This is child abuse, pure and simple. It is indoctrination. It is the willful manipulation of young minds which cannot never be allowed to develop even the capability of thinking for themselves. And these perverts call it "social justice."

L'Eggo My Lego

By Maureen Martin : 28 Feb 2007

Some Seattle school children are being told to be skeptical of private property rights. This lesson is being taught by banning Legos.

A ban was initiated at the Hilltop Children's Center in Seattle. According to an article in the winter 2006-07 issue of "Rethinking Schools" magazine, the teachers at the private school wanted their students to learn that private property ownership is evil.

According to the article, the students had been building an elaborate "Legotown," but it was accidentally demolished. The teachers decided its destruction was an opportunity to explore "the inequities of private ownership." According to the teachers, "Our intention was to promote a contrasting set of values: collectivity, collaboration, resource-sharing, and full democratic participation."

The children were allegedly incorporating into Legotown "their assumptions about ownership and the social power it conveys." These assumptions "mirrored those of a class-based, capitalist society -- a society that we teachers believe to be unjust and oppressive."

They claimed as their role shaping the children's "social and political understandings of ownership and economic equity ... from a perspective of social justice."

So they first explored with the children the issue of ownership. Not all of the students shared the teachers' anathema to private property ownership. "If I buy it, I own it," one child is quoted saying. The teachers then explored with the students concepts of fairness, equity, power, and other issues over a period of several months.

At the end of that time, Legos returned to the classroom after the children agreed to several guiding principles framed by the teachers, including that "All structures are public structures" and "All structures will be standard sizes." The teachers quote the children:

"A house is good because it is a community house."

"We should have equal houses. They should be standard sizes."

"It's important to have the same amount of power as other people over your building."

Given some recent history in Washington state with respect to private property protections, perhaps this should not come as a surprise. Municipal officials in Washington have long known how to condemn one person's private property and sell it to another for the "public use" of private economic development. Even prior to the U.S. Supreme Court's 2005 ruling in Kelo v. City of New London, Connecticut, which sanctioned such a use of eminent domain, Washington state officials acting under their state constitution were already proceeding full speed ahead with such transactions.

• [Material]:
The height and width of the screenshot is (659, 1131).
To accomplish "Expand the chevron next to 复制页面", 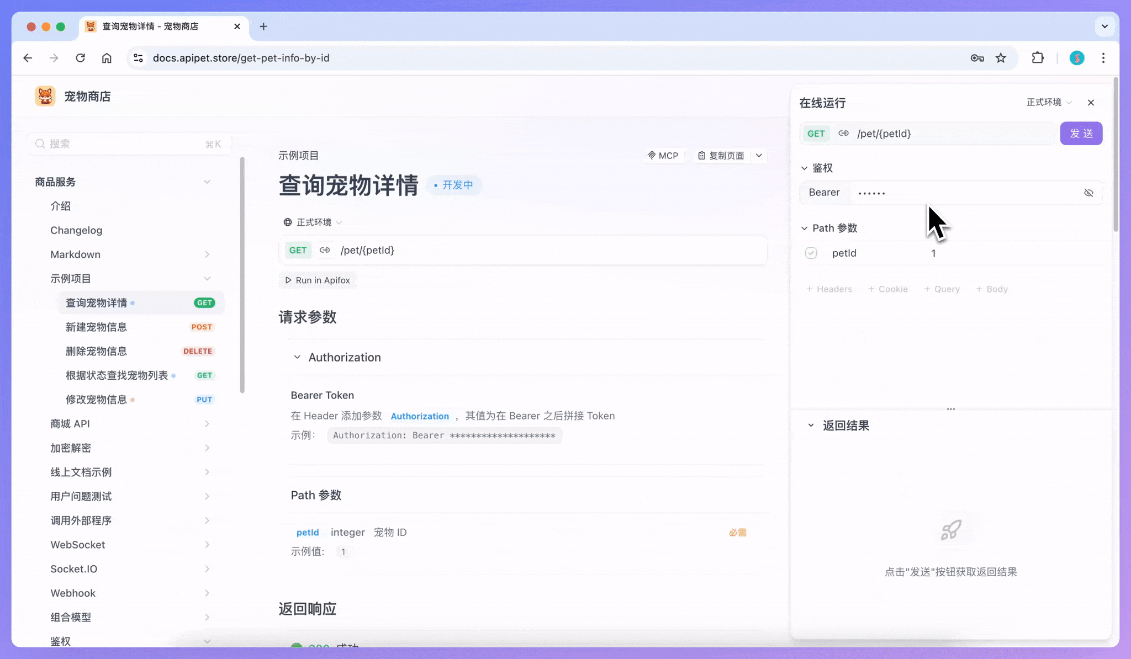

• [Work to complete]: In the Lego excerpt, where was the ban on Legos started?

• [Task response]: At the Hilltop Children's Center in Seattle.